■ Directions for this task: What is needed is an exact reproduction of the lines from the one that contains "Instruction: Select the Migration1 tab" through the end of the data, both included and nothing else, with pictures omitted.

Segment Start: Records to use

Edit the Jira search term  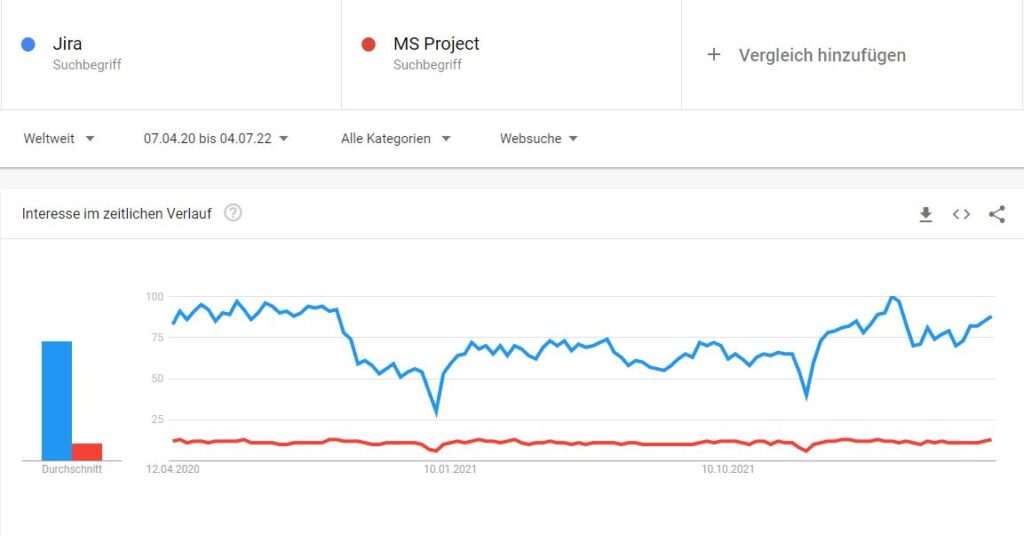(x=67, y=44)
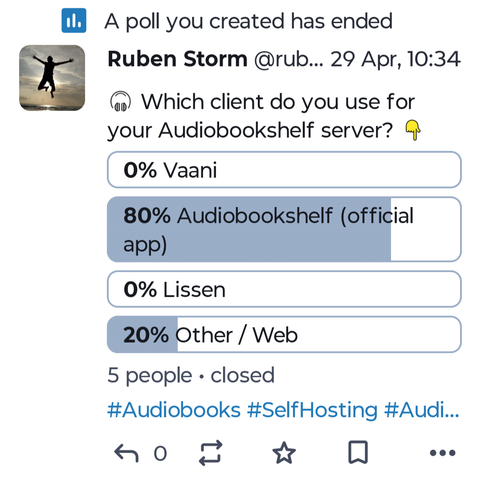Click the reply arrow icon
Image resolution: width=481 pixels, height=479 pixels.
point(126,453)
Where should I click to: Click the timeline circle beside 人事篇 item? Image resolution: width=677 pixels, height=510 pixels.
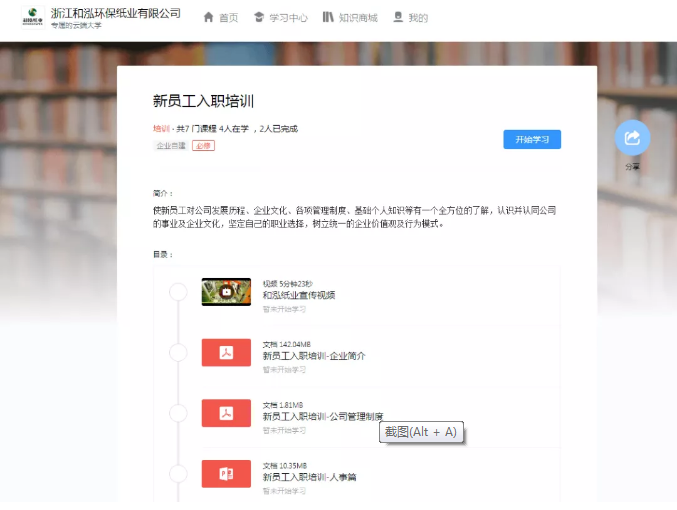(x=178, y=473)
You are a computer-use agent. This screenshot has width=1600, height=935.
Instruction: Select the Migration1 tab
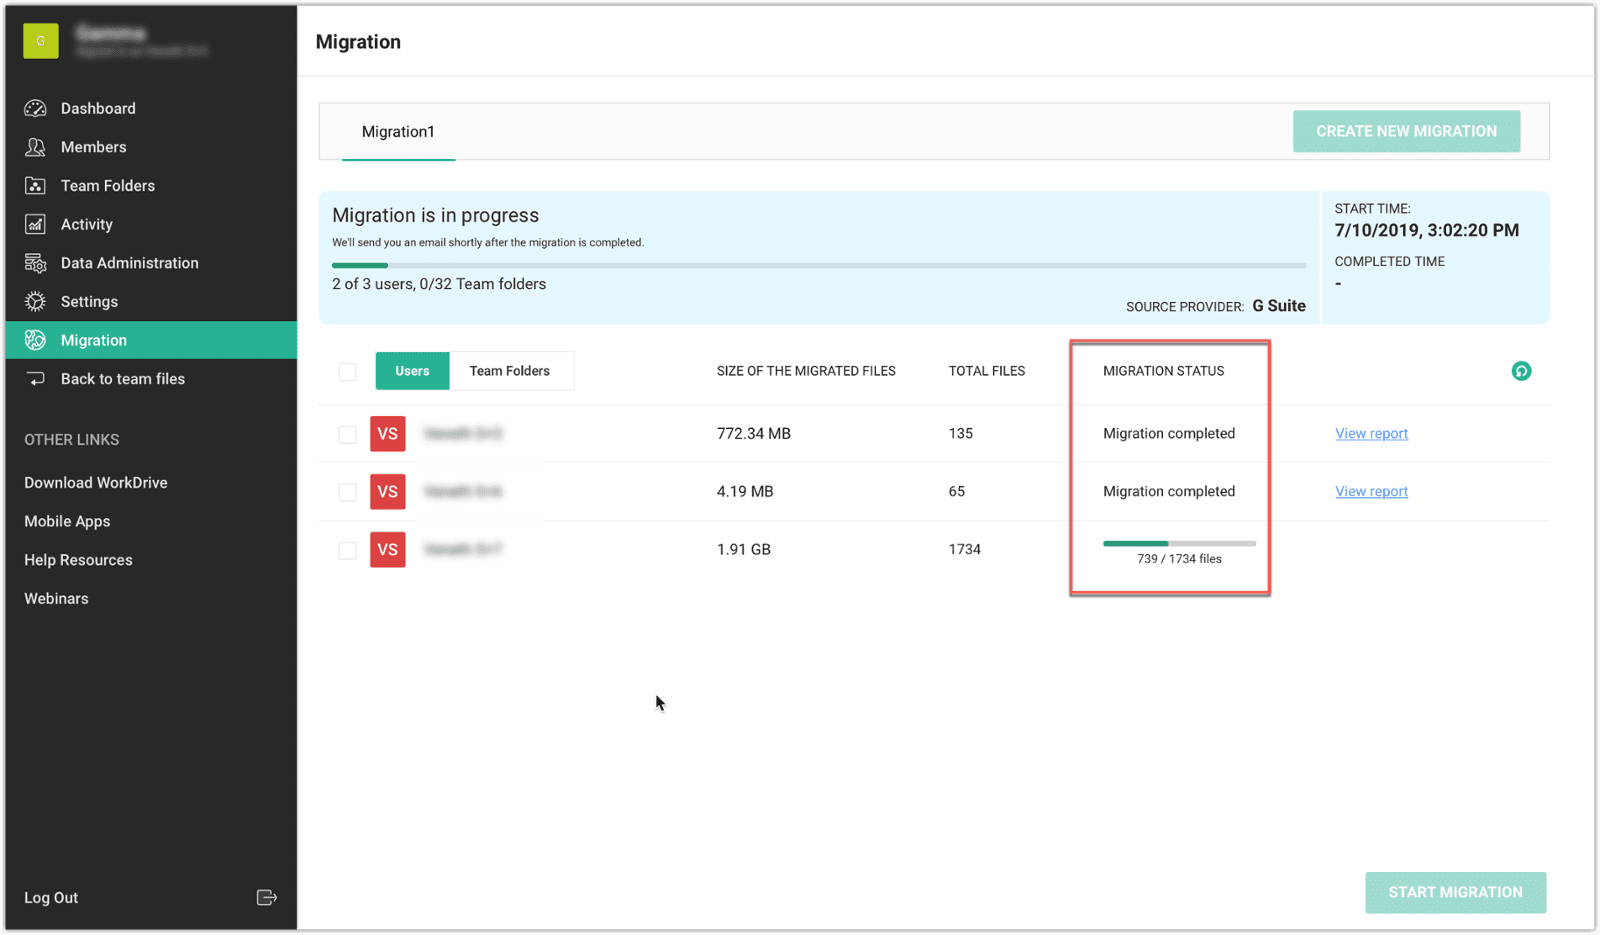click(398, 132)
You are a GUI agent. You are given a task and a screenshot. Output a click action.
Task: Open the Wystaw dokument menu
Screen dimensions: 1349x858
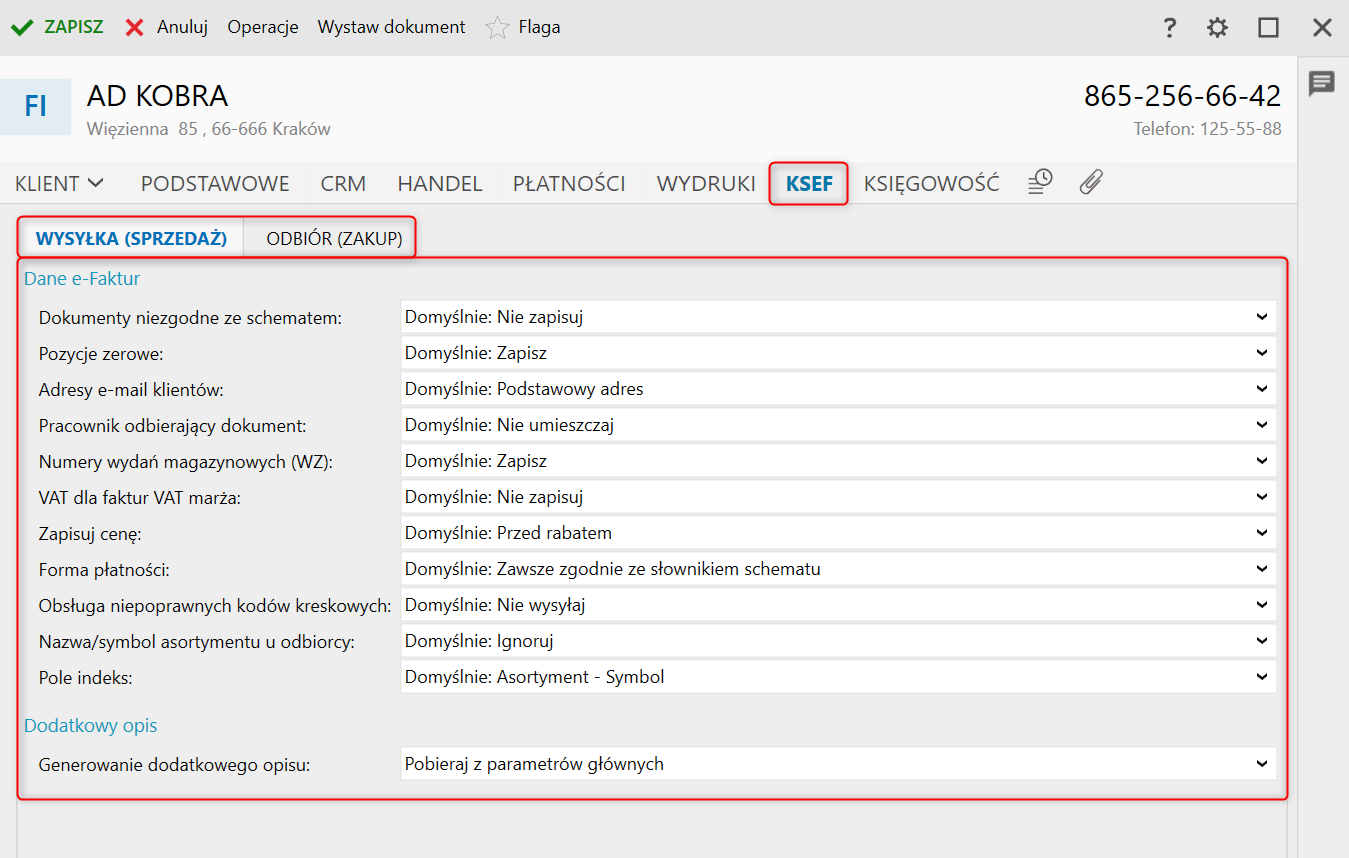[391, 27]
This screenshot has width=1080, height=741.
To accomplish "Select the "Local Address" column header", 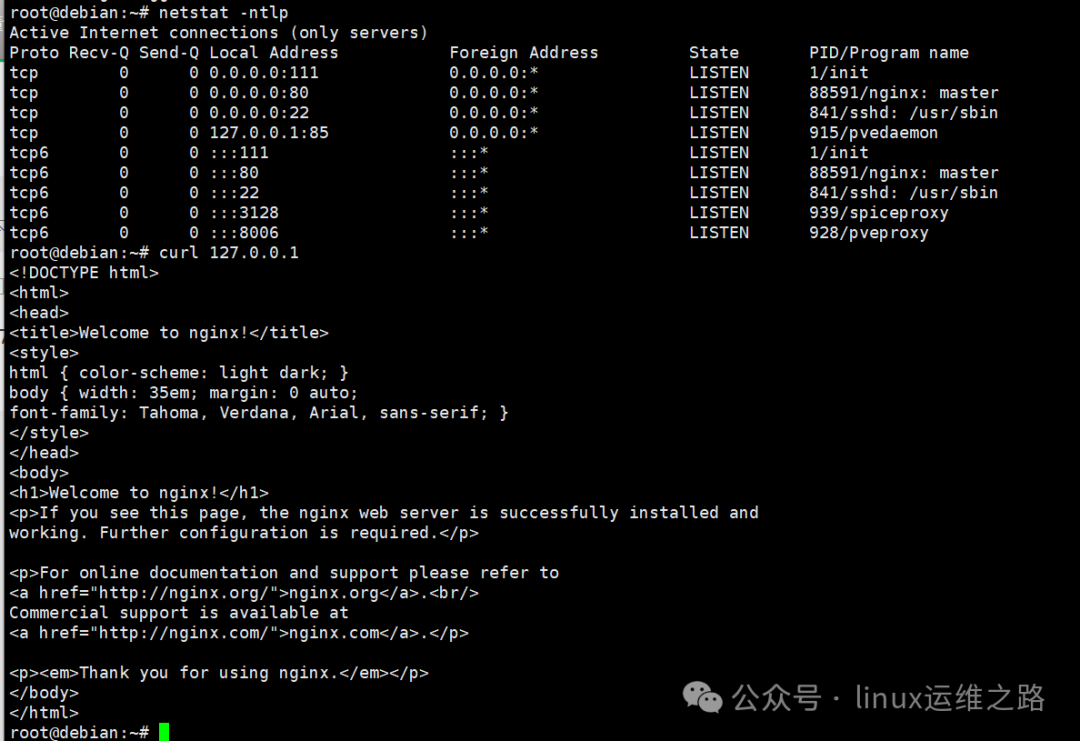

Segment End: Records to use

■ Result:
Instruction: Select the Migration1 tab
click(398, 132)
You are a GUI agent. You are given a task and a screenshot. Output a click action.
Task: Open the Wystaw dokument menu
Screen dimensions: 1349x858
[391, 27]
This screenshot has width=1080, height=741.
To accomplish "Select the "Local Address" column header", 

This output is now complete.